*TASK REQUIREMENTS*
From the data below, copy exactly the lines that lie between the one holding "ЕСДневник за наставнике (367, 688)" and the one holding "dezembro 2011 (778, 1675)", including both, and nothing more.

□ □ □ □ □

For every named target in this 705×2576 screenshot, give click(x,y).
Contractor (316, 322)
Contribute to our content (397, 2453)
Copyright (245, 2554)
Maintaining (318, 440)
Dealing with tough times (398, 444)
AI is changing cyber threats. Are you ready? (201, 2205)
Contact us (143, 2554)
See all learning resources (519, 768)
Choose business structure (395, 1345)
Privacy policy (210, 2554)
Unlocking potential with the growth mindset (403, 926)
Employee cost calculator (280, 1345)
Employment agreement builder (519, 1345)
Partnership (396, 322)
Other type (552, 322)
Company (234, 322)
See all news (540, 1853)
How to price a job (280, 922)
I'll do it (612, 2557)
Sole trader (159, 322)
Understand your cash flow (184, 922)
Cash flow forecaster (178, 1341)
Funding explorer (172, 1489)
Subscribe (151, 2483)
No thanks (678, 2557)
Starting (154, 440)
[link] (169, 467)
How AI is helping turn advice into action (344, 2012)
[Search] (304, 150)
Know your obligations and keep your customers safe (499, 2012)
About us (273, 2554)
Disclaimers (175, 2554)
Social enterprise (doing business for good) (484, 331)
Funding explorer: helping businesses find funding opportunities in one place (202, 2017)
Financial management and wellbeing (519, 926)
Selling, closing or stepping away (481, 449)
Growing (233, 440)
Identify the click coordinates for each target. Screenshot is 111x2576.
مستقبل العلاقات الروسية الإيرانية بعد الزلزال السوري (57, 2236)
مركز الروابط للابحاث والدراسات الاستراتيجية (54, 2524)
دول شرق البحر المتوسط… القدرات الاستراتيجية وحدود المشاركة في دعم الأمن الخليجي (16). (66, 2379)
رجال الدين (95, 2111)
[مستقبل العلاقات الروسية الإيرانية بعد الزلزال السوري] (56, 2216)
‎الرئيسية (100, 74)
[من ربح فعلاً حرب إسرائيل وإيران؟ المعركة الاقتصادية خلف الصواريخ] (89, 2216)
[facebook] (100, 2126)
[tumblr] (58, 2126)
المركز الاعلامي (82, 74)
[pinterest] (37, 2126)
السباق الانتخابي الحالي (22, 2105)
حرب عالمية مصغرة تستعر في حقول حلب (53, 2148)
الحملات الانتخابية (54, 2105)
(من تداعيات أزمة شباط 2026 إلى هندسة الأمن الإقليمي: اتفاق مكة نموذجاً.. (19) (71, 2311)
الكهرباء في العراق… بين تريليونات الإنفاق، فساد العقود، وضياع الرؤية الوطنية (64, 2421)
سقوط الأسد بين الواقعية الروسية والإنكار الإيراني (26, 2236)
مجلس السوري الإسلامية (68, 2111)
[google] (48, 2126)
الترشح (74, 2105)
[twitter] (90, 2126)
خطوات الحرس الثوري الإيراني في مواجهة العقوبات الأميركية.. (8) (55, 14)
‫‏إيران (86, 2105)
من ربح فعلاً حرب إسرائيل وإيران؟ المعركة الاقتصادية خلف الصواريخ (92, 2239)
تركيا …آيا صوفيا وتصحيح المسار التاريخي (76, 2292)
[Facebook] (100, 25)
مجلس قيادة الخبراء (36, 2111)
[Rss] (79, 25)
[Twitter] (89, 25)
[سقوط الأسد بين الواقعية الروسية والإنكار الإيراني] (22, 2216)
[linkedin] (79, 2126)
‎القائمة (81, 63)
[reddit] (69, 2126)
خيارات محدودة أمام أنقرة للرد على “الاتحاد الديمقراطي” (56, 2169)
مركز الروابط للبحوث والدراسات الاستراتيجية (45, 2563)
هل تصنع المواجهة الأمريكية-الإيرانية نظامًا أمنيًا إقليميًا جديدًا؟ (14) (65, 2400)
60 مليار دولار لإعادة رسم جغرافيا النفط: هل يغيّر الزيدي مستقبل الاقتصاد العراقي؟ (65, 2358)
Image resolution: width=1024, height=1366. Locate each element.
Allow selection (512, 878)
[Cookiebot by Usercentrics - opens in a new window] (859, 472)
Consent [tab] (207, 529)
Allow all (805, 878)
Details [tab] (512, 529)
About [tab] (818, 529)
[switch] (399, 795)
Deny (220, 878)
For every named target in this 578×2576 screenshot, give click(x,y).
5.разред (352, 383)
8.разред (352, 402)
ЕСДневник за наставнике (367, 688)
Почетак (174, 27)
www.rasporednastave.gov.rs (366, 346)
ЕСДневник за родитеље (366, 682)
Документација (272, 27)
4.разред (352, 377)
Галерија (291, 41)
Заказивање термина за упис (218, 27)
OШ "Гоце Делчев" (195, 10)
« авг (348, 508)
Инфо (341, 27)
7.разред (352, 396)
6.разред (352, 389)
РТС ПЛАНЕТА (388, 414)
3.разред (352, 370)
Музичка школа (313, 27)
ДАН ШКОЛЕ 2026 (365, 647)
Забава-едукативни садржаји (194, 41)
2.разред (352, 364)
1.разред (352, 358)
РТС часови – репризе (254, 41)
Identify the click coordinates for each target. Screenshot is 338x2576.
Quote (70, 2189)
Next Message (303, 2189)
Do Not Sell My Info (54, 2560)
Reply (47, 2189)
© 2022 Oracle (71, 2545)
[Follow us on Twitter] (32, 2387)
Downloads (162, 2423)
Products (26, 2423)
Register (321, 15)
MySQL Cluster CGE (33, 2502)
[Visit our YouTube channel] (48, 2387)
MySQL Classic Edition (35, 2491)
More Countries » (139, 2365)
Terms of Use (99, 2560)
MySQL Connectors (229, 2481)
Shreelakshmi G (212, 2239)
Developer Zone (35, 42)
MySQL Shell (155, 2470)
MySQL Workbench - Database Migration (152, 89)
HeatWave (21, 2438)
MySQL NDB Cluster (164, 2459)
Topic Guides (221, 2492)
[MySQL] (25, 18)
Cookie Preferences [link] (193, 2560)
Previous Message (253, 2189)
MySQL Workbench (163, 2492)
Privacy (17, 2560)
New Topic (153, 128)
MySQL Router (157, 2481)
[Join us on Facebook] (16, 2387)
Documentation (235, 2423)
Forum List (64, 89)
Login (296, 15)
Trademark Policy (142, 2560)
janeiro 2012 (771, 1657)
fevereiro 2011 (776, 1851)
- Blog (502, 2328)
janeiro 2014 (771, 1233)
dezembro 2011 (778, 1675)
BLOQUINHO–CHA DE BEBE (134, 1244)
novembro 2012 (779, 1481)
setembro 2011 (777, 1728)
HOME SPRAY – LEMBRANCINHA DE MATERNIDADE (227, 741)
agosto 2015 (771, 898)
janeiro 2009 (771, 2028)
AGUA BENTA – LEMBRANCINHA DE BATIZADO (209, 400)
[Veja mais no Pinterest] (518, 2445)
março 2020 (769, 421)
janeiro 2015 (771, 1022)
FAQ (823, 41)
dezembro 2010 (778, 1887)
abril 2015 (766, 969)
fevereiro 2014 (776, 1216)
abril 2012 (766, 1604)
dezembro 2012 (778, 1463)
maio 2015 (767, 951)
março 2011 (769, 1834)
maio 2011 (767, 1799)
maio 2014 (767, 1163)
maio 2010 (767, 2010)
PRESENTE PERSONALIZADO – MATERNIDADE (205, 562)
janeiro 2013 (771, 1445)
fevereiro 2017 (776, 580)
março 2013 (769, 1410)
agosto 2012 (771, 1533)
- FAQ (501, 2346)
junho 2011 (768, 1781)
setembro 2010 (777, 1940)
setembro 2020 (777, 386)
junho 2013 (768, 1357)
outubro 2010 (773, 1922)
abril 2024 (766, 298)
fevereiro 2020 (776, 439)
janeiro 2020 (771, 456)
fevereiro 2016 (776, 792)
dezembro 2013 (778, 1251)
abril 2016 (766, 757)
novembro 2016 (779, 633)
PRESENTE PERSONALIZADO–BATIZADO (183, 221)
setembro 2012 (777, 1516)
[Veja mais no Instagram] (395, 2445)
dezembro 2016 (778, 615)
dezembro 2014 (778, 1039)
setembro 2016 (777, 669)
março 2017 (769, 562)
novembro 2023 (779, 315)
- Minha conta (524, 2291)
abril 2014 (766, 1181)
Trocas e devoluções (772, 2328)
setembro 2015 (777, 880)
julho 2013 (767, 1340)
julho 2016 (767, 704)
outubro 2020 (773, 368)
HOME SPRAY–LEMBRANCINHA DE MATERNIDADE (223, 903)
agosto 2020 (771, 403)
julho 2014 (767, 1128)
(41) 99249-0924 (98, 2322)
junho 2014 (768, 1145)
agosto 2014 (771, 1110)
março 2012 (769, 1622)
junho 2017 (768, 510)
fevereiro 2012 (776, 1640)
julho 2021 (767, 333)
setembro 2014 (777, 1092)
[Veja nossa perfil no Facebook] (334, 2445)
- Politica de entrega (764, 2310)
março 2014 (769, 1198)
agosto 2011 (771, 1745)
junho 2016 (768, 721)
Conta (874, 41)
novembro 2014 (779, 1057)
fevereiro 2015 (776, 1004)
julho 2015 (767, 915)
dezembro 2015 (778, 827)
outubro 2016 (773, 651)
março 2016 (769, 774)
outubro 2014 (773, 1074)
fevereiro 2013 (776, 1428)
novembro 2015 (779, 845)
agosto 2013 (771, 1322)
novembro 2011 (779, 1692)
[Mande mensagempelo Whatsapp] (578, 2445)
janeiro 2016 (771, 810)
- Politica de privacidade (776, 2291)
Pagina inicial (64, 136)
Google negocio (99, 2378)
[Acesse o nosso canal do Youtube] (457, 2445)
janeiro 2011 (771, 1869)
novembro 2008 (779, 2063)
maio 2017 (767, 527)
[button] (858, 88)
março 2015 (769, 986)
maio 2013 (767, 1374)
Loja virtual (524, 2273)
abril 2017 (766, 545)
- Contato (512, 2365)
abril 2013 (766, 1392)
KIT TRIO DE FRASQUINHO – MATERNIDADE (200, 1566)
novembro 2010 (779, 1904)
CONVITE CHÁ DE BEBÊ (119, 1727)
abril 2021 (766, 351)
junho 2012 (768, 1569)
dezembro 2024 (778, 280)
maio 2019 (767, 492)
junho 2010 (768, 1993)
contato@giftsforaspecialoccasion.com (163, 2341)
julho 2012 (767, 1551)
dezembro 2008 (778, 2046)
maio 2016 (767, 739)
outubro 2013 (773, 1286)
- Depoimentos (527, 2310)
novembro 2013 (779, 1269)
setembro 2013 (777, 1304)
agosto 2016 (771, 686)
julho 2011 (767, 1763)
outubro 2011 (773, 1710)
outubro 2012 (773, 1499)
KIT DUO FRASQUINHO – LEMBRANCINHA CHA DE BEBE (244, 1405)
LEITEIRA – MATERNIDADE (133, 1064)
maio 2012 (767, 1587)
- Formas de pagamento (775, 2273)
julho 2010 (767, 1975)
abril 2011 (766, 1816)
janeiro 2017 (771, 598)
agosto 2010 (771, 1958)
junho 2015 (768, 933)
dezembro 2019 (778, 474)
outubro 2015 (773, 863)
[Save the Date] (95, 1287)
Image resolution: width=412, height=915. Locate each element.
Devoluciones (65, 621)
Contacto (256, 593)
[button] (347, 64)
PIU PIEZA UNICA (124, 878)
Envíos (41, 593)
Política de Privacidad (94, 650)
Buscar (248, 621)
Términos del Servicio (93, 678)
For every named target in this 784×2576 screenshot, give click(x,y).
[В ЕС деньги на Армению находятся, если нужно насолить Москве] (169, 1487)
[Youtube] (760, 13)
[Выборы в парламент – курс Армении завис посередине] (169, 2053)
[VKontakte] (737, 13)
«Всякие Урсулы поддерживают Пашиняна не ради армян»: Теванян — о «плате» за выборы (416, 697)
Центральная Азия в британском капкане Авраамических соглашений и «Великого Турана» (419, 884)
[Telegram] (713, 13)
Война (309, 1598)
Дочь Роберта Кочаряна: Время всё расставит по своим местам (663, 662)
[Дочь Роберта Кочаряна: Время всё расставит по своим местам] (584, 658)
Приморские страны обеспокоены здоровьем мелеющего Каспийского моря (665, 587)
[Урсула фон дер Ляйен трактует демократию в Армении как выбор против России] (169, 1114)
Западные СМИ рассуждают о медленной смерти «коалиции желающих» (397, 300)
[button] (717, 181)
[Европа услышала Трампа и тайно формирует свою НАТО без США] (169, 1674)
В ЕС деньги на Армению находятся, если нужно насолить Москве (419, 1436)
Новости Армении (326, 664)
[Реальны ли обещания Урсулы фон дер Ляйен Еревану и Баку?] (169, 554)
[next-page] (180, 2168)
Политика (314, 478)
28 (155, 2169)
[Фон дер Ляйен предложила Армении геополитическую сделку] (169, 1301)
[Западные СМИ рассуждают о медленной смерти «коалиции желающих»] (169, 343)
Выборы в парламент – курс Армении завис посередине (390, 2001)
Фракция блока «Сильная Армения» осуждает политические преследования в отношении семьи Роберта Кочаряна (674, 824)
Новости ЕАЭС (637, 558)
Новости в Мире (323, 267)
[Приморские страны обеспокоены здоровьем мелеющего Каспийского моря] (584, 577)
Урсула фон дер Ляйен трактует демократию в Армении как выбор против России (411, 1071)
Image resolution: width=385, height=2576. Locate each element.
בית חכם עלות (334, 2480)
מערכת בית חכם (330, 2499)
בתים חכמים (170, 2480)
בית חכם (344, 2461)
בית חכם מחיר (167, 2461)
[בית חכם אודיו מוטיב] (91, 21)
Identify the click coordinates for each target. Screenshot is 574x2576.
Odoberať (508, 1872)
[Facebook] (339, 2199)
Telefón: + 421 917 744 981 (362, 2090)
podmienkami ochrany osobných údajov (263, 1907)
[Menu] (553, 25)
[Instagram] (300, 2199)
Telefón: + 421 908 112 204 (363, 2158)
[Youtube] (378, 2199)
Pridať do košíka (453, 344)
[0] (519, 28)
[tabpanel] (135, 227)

□ □ □ □ □

*EXERCISE SOLUTION*
ЕСДневник за наставнике (367, 688)
Почетак (174, 27)
www.rasporednastave.gov.rs (366, 346)
ЕСДневник за родитеље (366, 682)
Документација (272, 27)
4.разред (352, 377)
Галерија (291, 41)
Заказивање термина за упис (218, 27)
OШ "Гоце Делчев" (195, 10)
« авг (348, 508)
Инфо (341, 27)
7.разред (352, 396)
6.разред (352, 389)
РТС ПЛАНЕТА (388, 414)
3.разред (352, 370)
Музичка школа (313, 27)
ДАН ШКОЛЕ 2026 (365, 647)
Забава-едукативни садржаји (194, 41)
2.разред (352, 364)
1.разред (352, 358)
РТС часови – репризе (254, 41)
Identify the click coordinates for each target. Screenshot is 338x2576.
Quote (70, 2189)
Next Message (303, 2189)
Do Not Sell My Info (54, 2560)
Reply (47, 2189)
© 2022 Oracle (71, 2545)
[Follow us on Twitter] (32, 2387)
Downloads (162, 2423)
Products (26, 2423)
Register (321, 15)
MySQL Cluster CGE (33, 2502)
[Visit our YouTube channel] (48, 2387)
MySQL Classic Edition (35, 2491)
More Countries » (139, 2365)
Terms of Use (99, 2560)
MySQL Connectors (229, 2481)
Shreelakshmi G (212, 2239)
Developer Zone (35, 42)
MySQL Shell (155, 2470)
MySQL Workbench - Database Migration (152, 89)
HeatWave (21, 2438)
MySQL NDB Cluster (164, 2459)
Topic Guides (221, 2492)
[MySQL] (25, 18)
Cookie Preferences [link] (193, 2560)
Previous Message (253, 2189)
MySQL Workbench (163, 2492)
Privacy (17, 2560)
New Topic (153, 128)
MySQL Router (157, 2481)
[Join us on Facebook] (16, 2387)
Documentation (235, 2423)
Forum List (64, 89)
Login (296, 15)
Trademark Policy (142, 2560)
janeiro 2012 (771, 1657)
fevereiro 2011 (776, 1851)
- Blog (502, 2328)
janeiro 2014 (771, 1233)
dezembro 2011 (778, 1675)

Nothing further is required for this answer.